The first thing that strikes you when you arrive for an investiture at Buckingham Palace is how polite the police are. In contrast to their colleagues in other grimmer branches of law enforcement, they are friendly, jokey, and brimming with goodwill. Even the security men who search your car for explosives before you drive through the palace gate are jovial and easy-going. You might think that herding recipients of honours into Buckingham Palace might be exactly the kind of constabulary duty W.S. Gilbert had in mind when he decided that a policeman’s lot was not a happy one, but I don’t think I’ve ever seen policemen looking more cheerful. Are they specially trained to appear so on ceremonial occasions, or is there just something about being in the immediate service of the Queen that brings out the fun and gaiety in them?
The merriment in the courtyard continues to bubble away inside the palace, where distinguished royal servants in a variety of military uniforms seem to be taking great pride and pleasure in jobs that in normal circumstances might be considered on the dull side — standing around in a dignified manner, ticking names off lists, directing people to the lavatory, and so on. They all have kind words for the guests and the most exquisite manners. But then everything about Buckingham Palace is surprising and unfamiliar.
I hadn’t quite realised until I went there last week how immensely grand the state rooms at the Palace are. As you look up at the ceilings dozens of feet above your head, wondering how on earth they change the bulbs in the chandeliers, you feel very small; but everybody else looks very small as well. Royal palaces are presumably intended to have that humbling effect on the Queen’s subjects. But small though we have become, we also feel very important; for it’s impossible amid all this preposterous grandeur not to believe that you are somewhere momentous, perhaps at the heart of a global empire.
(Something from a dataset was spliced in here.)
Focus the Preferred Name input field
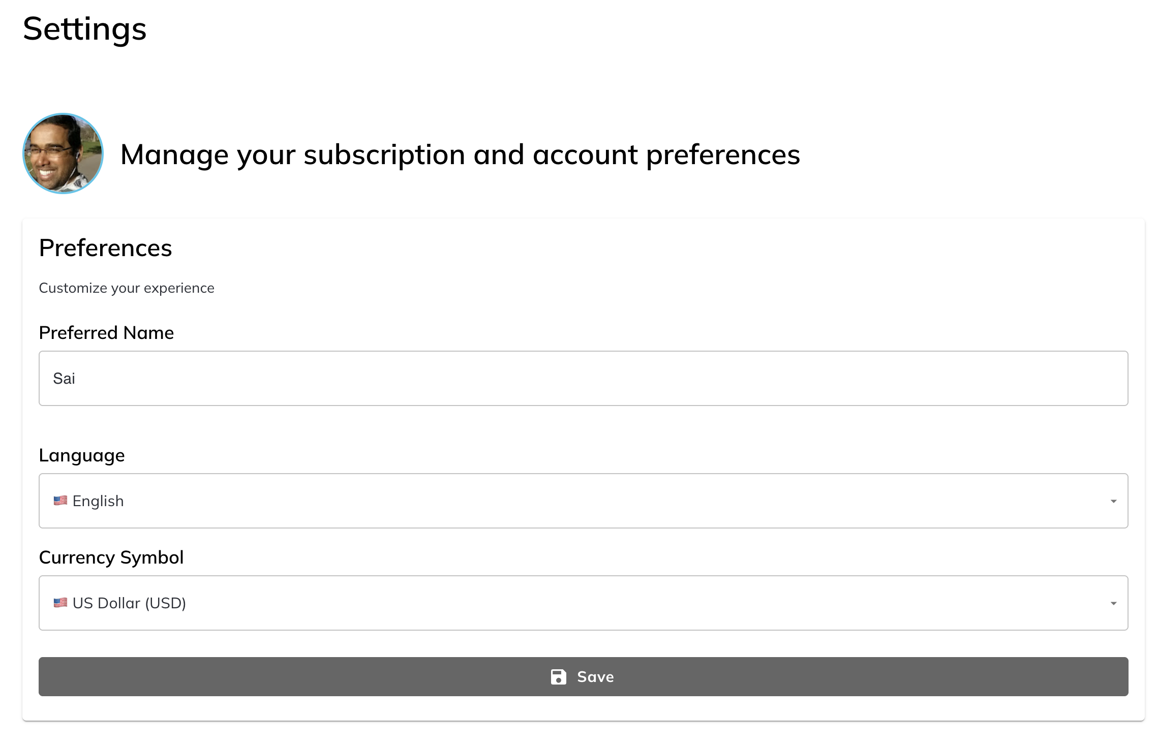 click(x=583, y=379)
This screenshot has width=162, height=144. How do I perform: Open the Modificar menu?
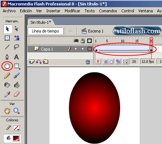[x=73, y=11]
It suddenly doesn’t seem so strange after all to be joining the Order of the British Empire.
The recipients of honours are immediately separated from their guests, who are taken in one direction to the great ballroom where the investiture will take place and where they are allowed to sit down, while we are escorted in another direction to an ornate waiting-room, where we are not. There we stand for more than an hour, sipping mineral water, chatting with our fellow honorees, and receiving instruction on how to behave when we are finally paraded before the Queen. You address her first as ‘Your Majesty’, we are told, and thereafter as ‘Ma’am’. She gives you a medal, chats a bit, and then lets you know that the conversation is over by shaking your hand. The handful of knights among us are warned that once dubbed while kneeling on a stool before the Queen they are to rise immediately to their feet, for nobody will say anything to them like ‘Rise, Sir Lancelot’.
I spend some of the time chatting with Sir George Young, the Conservative Chief Whip, who is about to be made a Companion of Honour, much the greatest distinction awarded this day. Like me, he has reluctantly declined an invitation to The Spectator’s Parliamentary Awards lunchtime ceremony at the Savoy, being committed to lunch with his guests at the investiture. But anxious calls from The Spectator alerting him that he is the winner of one of its awards as well (for his ‘Resurrection’ as Chief Whip) have persuaded him to attend after all.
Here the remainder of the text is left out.